Skip to content

Commit

Permalink
Implementaion of Container and mixed loaders (H4EP001)
Browse files Browse the repository at this point in the history
With hickle 4.0.0 the code for dumping and loading dedicated objects
like scalar values or numpy arrays was moved to dedicated loader
modules. This first step of disentangling hickle core machinery from
object specific included all objects and structures which were mappable
to h5py.Dataset objects.

This commit provides an implementaition of hickle extension proposal
H4EP001 (telegraphic#135). In this
proposal the extension of the loader concept introduced by hickle 4.0.0
towards generic PyContainer based and mixed loaders specified.

In addition to the proposed extension this proposed implementation inludes
the following extensions hickle 4.0.0 and H4EP001

H4EP001:
========
    PyContainer Interface includes a filter method which allows loaders
    when data is loaded to adjust, suppress, or insert addtional data subitems
    of h5py.Group objects.
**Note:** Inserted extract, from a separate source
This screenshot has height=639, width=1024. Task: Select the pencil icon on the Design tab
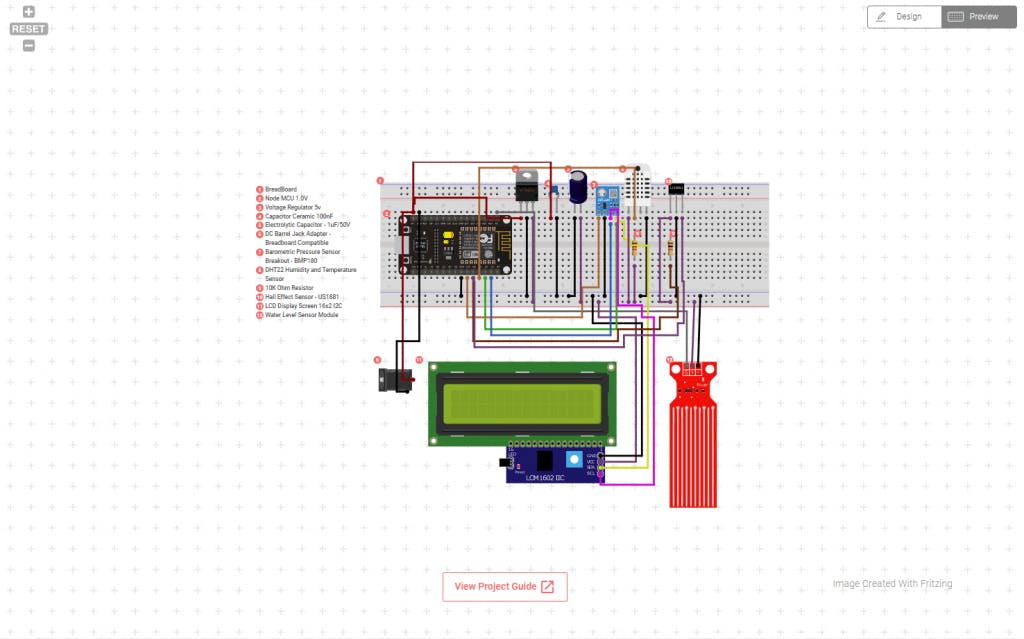tap(881, 16)
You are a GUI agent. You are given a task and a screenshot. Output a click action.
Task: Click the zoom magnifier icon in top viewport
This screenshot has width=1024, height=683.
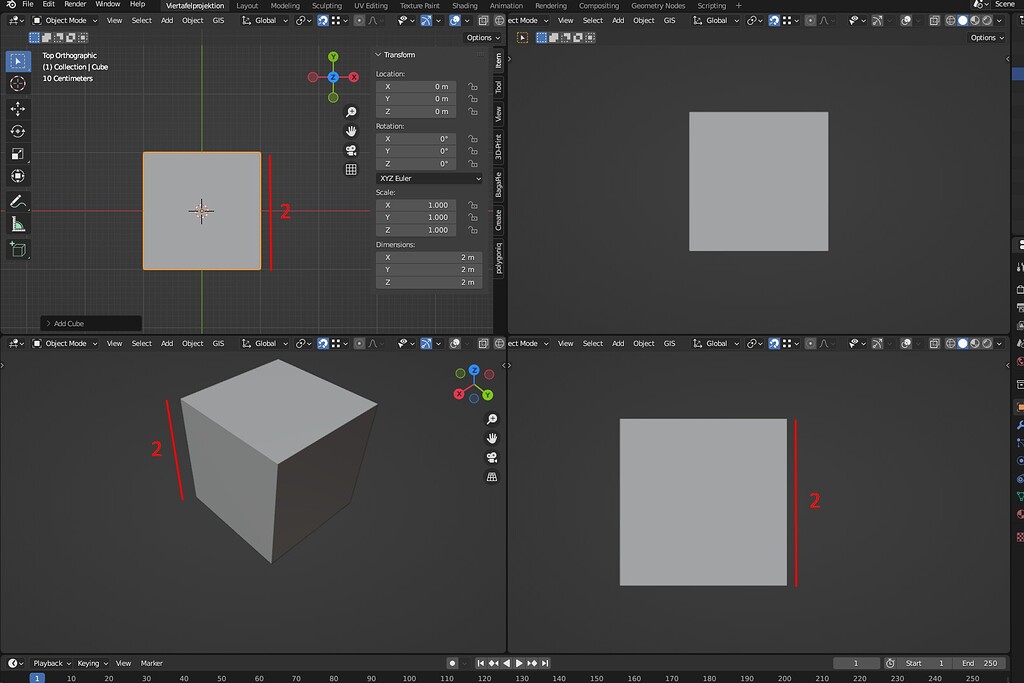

In order to acomplish the temorary modification
    of h5py.Group and h5py.Dataset object when file is opened in read
    only mode the H5NodeFilterProxy class is provided. This class will
    store all temporary modifications while the original h5py.Group
    and h5py.Dataset object stay unchanged

hickle 4.0.0 / 4.0.1:
=====================
    Strings and arrays of bytes are stored as Python bytearrays and not as
    variable sized stirngs and bytes. The benefit is that hdf5 filters
    and hdf5.compression filters can be applied to Python bytearrays.
    The down is that data is stored as bytes of int8 datatype.
    This change affects native Python string scalars as well as numpy
    arrays containing strings.

    numpy.masked array is now stored as h5py.Group containin a dedicated
    dataset for data and mask each.

    scipy.sparce matrices now are stored as h5py.Group with containing
    the datasets data, indices, indptr and shape

    dictionary keys are now used as names for h5py.Dataset and
    h5py.Group objects.

    Only string, bytes, int, float, complex, bool and NonType keys are
    converted to name strings, for all other keys a key-value-pair group
    is created containg the key and value as its subitems.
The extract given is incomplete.